Let me summarize my simplified understanding of the main issue. I know there are more issues, particularly the internal use of parallelism, but let me focus on what I took as the main issue from that document. For most of scikit-learn's classes, you do want all random draws used when calling its methods to be independent, so holding a PRNG instance and drawing from it in sequence works fine. But there are a few exceptions where you do want certain operations on certain objects to repeat their results. In particular, when comparing multiple models using the scores over cross-validation splits, splitters should do the same splits when given the same data.

This special case is an inherent complexity. However, when you only have the relatively inflexible primitives of integer seeds and RandomState, this inherent complexity got amplified and placed on the user. Because the main pattern of passing around a single RandomState doesn't work for CV, you have to have this big document to explain how to use a different pattern in that one special case. The user has to learn this complex mental model because RandomState did not give you, as the API designers, the tools to hide that complexity from them.

With the Generator infrastructure, we have more flexible and capable primitives for you to work with. This will allow you, as implementors, to design the API and implementation of your objects so you can make the choice which objects need to internally repeat their results and which ones should be independent with each call. Or if you do want to expose that choice to the user, you can make it an explicit option (i.e. just a bool argument) rather than an implicit consequence of different styles of PRNG state management. With the Generator infrastructure, you can tell users to create one Generator using np.random.default_rng(seed) and pass that around to all objects. You can use the capabilities of that infrastructure to handle the complexities internally. Users may still have to know that CV splitters use randomness differently (the inherent complexity), but they won't have to change whole patterns of data flow to do that.

Lengthy explanation

The core enabling technology for the Generator infrastructure is SeedSequence. We use this object as the way to convert integer seeds from the user to the initial states for the PRNG algorithm. It takes arbitrary amounts of integer data (one arbitrarily large integer or a sequence of them) and hashes them together carefully to create high quality states for the PRNGs. This will be true for instantiating multiple Generators with closely related seeds like int_seed, [int_seed, 0], [int_seed, 1], etc. (remember that sequences of integers are allowed). They will each create PRNG states that will be usefully independent from one another (within the limits of pseudo-randomness in the first place). This algorithm enabled us to implement a pattern that we called SeedSequence spawning to deterministically create multiple usefully-independent PRNGs for parallel use. I'm going to talk about SeedSequence here so you know about the internals and how it all works, but your users won't have to work with it. We have hidden everything under Generator, so all the users have to do is grab one with default_rng(seed) and pass it around.

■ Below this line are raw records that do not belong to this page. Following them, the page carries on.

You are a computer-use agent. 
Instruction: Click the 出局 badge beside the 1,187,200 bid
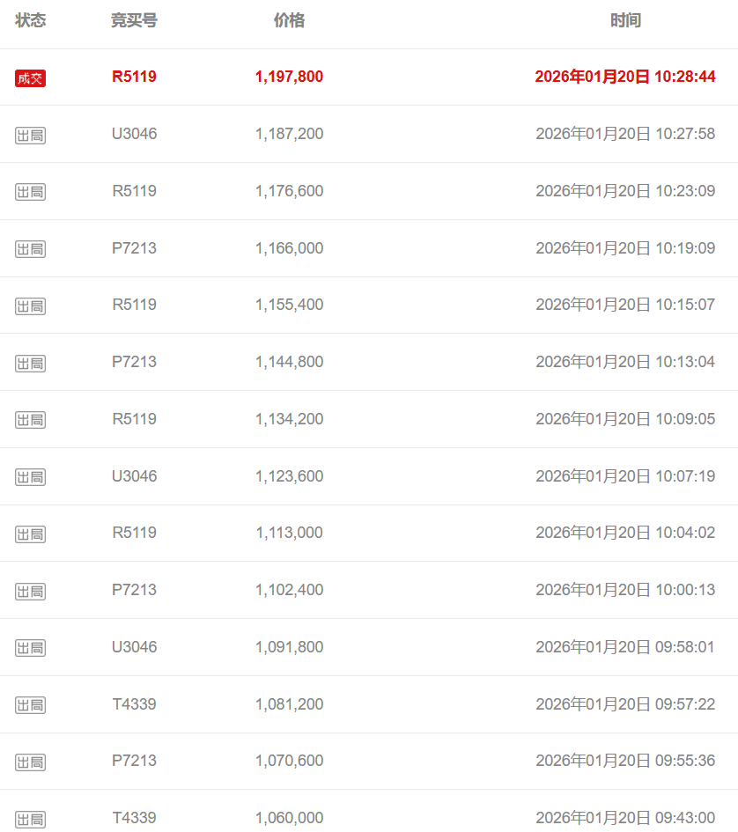(30, 135)
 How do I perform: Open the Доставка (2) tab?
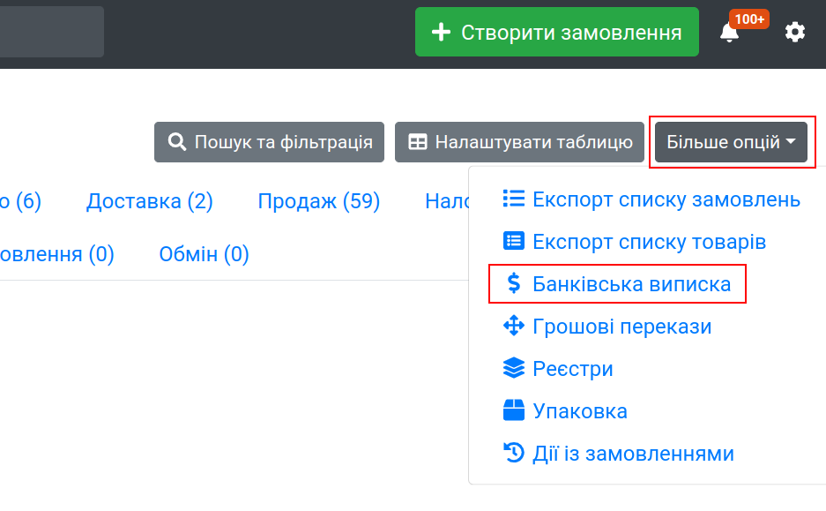pos(150,201)
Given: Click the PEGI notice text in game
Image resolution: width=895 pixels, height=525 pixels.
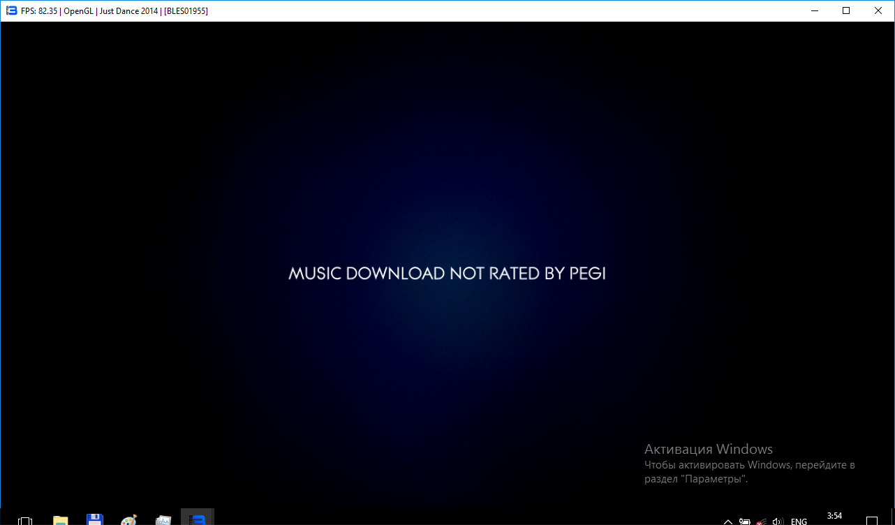Looking at the screenshot, I should click(447, 273).
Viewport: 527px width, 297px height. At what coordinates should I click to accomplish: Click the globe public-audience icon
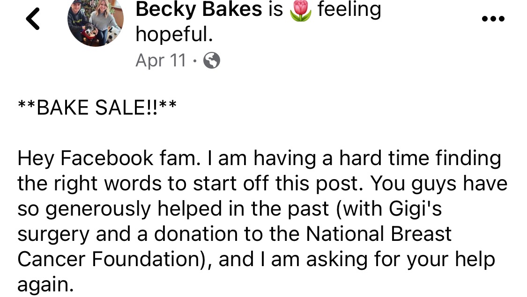tap(212, 61)
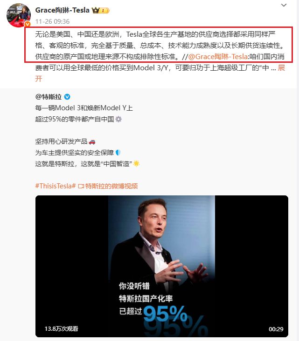Click the Grace陶琳-Tesla username
The height and width of the screenshot is (341, 299).
[x=63, y=10]
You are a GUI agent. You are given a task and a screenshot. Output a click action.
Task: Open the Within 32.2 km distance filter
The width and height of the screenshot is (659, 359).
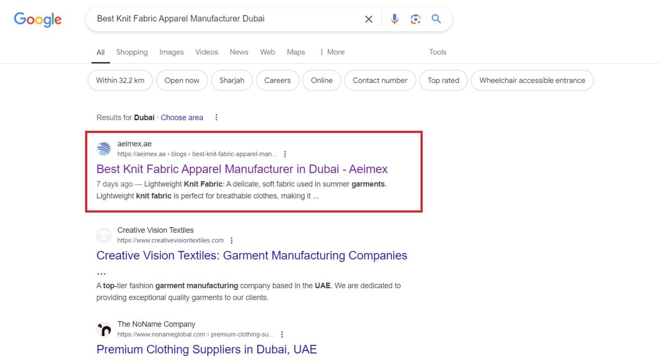120,80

default_rng(seed) will take the seed and create a SeedSequence and pass that to the BitGenerator (which is the core uniform PRNG algorithm) and wraps that up in a Generator (which implements all of the fancy non-uniform distributions and is what the user works with). The BitGenerator uses the SeedSequence to get a good PRNG state to start with, but keeps a reference to the SeedSequence for later. So we can reach down to the SeedSequence, spawn new SeedSequences from it, then wrap those up in the BitGenerator and Generator. In the upcoming 1.25 release, we have exposed a Generator.spawn() method that will just do all of that. But you can use a utility function that will do the same until you can depend on 1.25. From here on, I'll just talk about "spawning Generators" for simplicity.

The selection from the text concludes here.